这张图跟刚才演示GC过程的图很像,这时候再触发GC时,EG会被回收,F对于应用来说虽然无用了,却无法被回收,最后导致了内存泄漏。
因此,很可能每次打开应用时,都会产生像F这样的对象导致,内存占用越来越高,系统频繁触发GC。
验证推断
接下来就要去验证,这里我们利用DDMS工具。
DDMS是虚拟机调试监控服务,它能帮助我们测试设备截屏,设置虚拟地理坐标,针对特定的进程查看它的堆信息等等。
如何利用它来验证我们的推断呢?首先要load出应用的内存快照,这里分为4步,第一步,选中我们要查看的应用,第二步点击Update Heap按钮,这时候DDMS就会通知应用准备收集内存信息,第三步选择Heap标签,heap标签页能够展示出内存的所有信息。第四步点击Cause GC,这时候就会把内存快照load出来。这样DDMS就把内存快照load出来了。具体操作如图六。
图六
Load出内存信息之后,就来分析我们应用中是否存在内存泄漏,分析内存泄漏的关键的数据之一,就是Total Size。
重复打开应用时,如果不存在内存泄漏的话,Total Size只会在一定范围内波动。如果我们的推断正确,连续打开应用,Total Size会持续增加。
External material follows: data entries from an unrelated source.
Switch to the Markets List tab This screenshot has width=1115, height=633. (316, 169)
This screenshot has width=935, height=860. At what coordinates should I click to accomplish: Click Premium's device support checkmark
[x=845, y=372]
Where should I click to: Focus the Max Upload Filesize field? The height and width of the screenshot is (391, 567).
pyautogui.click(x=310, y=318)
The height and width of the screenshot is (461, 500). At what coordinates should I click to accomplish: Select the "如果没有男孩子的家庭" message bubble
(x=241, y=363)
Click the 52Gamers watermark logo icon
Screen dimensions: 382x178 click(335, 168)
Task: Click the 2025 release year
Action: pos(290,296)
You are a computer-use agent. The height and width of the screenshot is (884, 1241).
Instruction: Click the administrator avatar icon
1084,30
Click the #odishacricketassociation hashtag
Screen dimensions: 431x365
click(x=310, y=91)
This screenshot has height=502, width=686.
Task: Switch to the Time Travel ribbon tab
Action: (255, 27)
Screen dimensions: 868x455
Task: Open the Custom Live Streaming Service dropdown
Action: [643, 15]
接着我们就来测试分析,连续打开应用,如图七。
图七
这里展示了第一二三,以及第十次打开时Total size的截图,Total Size一直在增大,其中1-byte array增大最为明显,1-byte array表示的是byte[],或者boolean[]类型的数组。所以我们能够得出结论:打开应用时,确实存在内存泄漏。
探究根源
确认了问题,接下来就要探究问题的根源。每一个应用运行过程中,都会持有上万甚至百万个对象,我们就要分析这些对象在内存中的状态,看哪些对象对应用来说已经没用了,但是还在占用着内存。
这个过程我们用到了MAT。MAT是一款功能丰富,运行速度非常快的堆内存分析工具。它能够快速的分析堆中的所有对象,计算出每个对象占有的内存大小。它的功能非常强大,分析完内存之后,它还能够帮找出可能导致内存泄漏的对象,列出占用内存比较大的对象,它提供查询java容器对象使用率的等功能,这些功能对于我们分析应用的内存都非常有帮助。
它既有独立的安装程序,也有针对eclipse的插件,我们根据自己的需求下载相应的程序。我们使用的时候也非常简单,可以利用刚才介绍的DDMS工具,把内存快照导出到.hprof文件中,然后MAT直接打开这个hprof文件就行了。独立安装程序的下载地址: http://www.eclipse.org/mat/。
根据前面的测试,我们经过几次操作就导致1-byte array的Total Size从20M增大到70M,平均每次增加5M左右,这个size是比较大的,因此推断有内存占用比较大的对象导致的内存泄露。结合MAT的Dominator Tree功能,我们来着手分析,Dominator Tree能列出内存中所有对象,以及他们占用内存的大小。
图八
这里是Dominator Tree的一张截图,先介绍两个名词第一个Shallow Heap,表示对象本身的内存大小,包括对象的头以及成员变量等,第二个Retained Heap表示:一个对象本身以及它持有的所有对象的内存总和,也就是GC时,回收一个对象所释放的所有内存空间。从这张图中可以看到,Retained Heap最大的时Resources对象,但是Resource是System Class对象,也就是系统管理的对象,也不会是引起我们内存泄漏的原因,我们不用去分析它。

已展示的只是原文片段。